Task description -
Copy the listing from the line with "Where should I" to the line with "tap(48, 85)", replacing "sidebar" with "navigation bar" and keeping the rest unchanged. Omit the pictures.

Entries on where items appear -
▶

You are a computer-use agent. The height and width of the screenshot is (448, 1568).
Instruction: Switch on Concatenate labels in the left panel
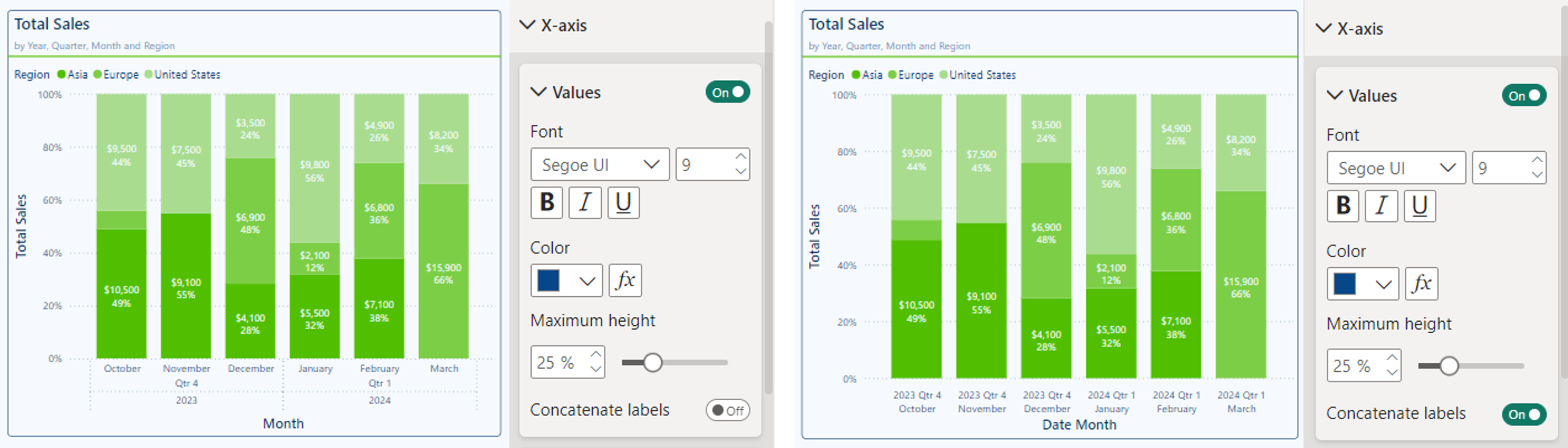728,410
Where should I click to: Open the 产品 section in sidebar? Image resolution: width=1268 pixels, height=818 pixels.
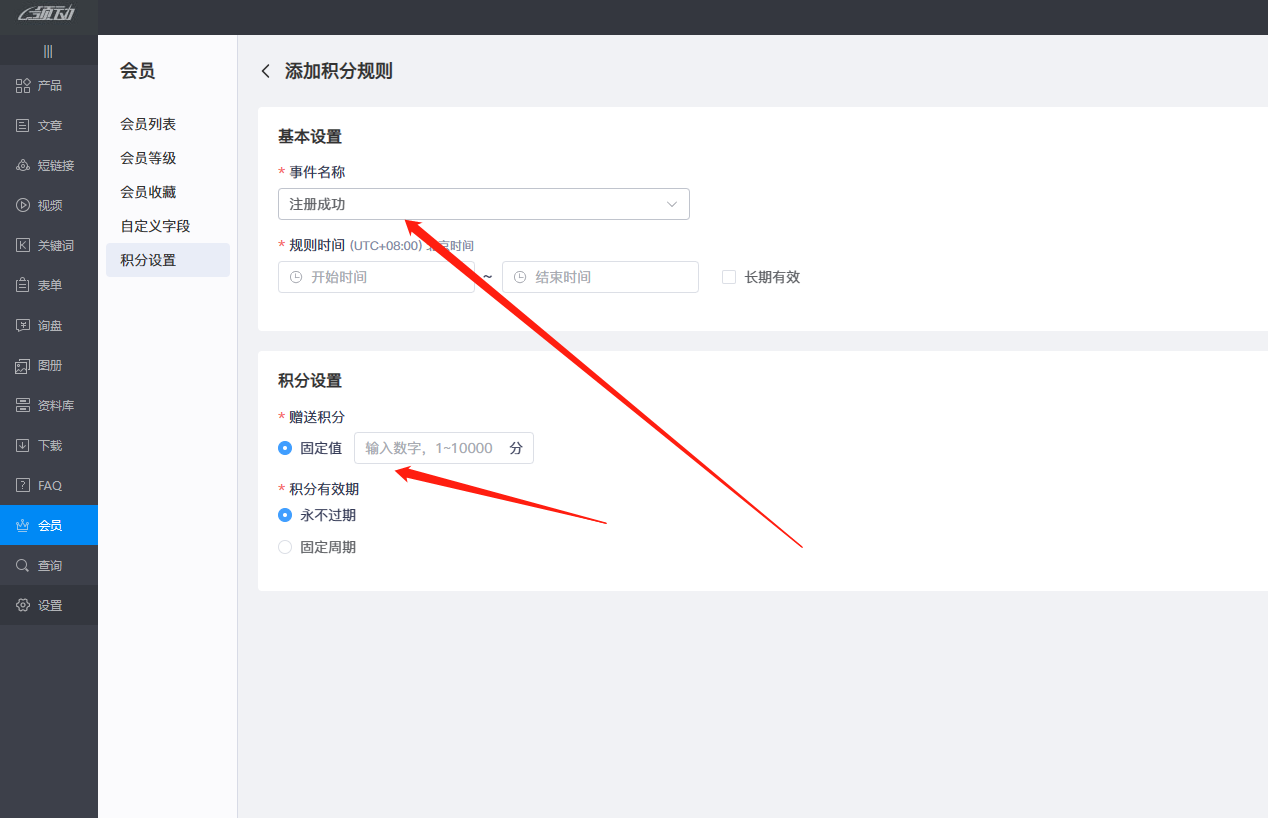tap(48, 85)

◀
▶

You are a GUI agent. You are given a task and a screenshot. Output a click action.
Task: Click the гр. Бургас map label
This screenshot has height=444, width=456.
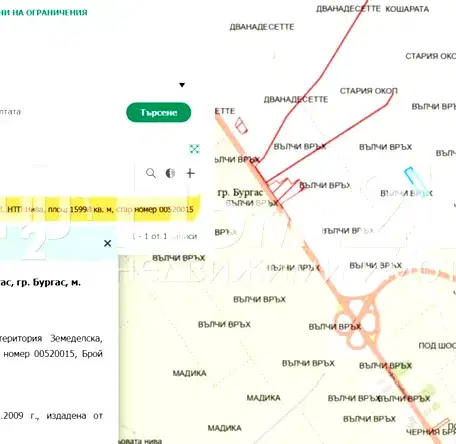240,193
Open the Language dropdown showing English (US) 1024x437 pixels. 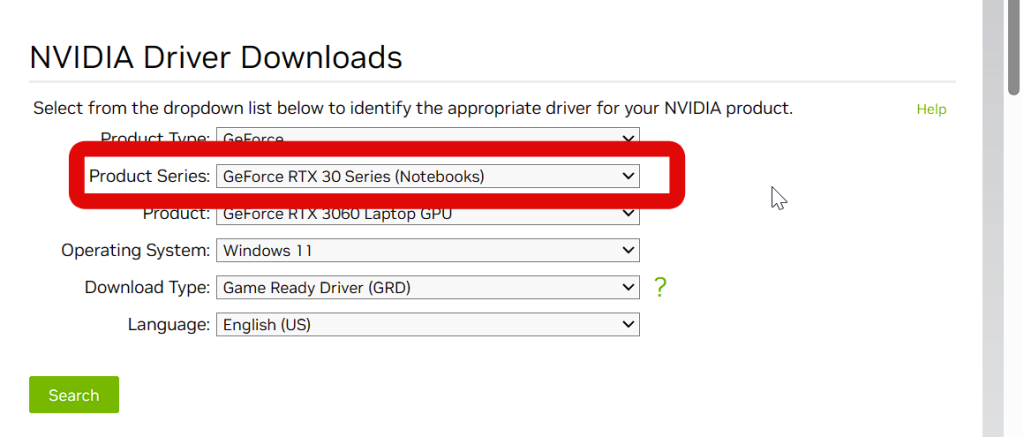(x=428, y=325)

◀

Exercise result -
Where should I click to: Open the 产品 section in navigation bar? Image resolution: width=1268 pixels, height=818 pixels.
tap(48, 85)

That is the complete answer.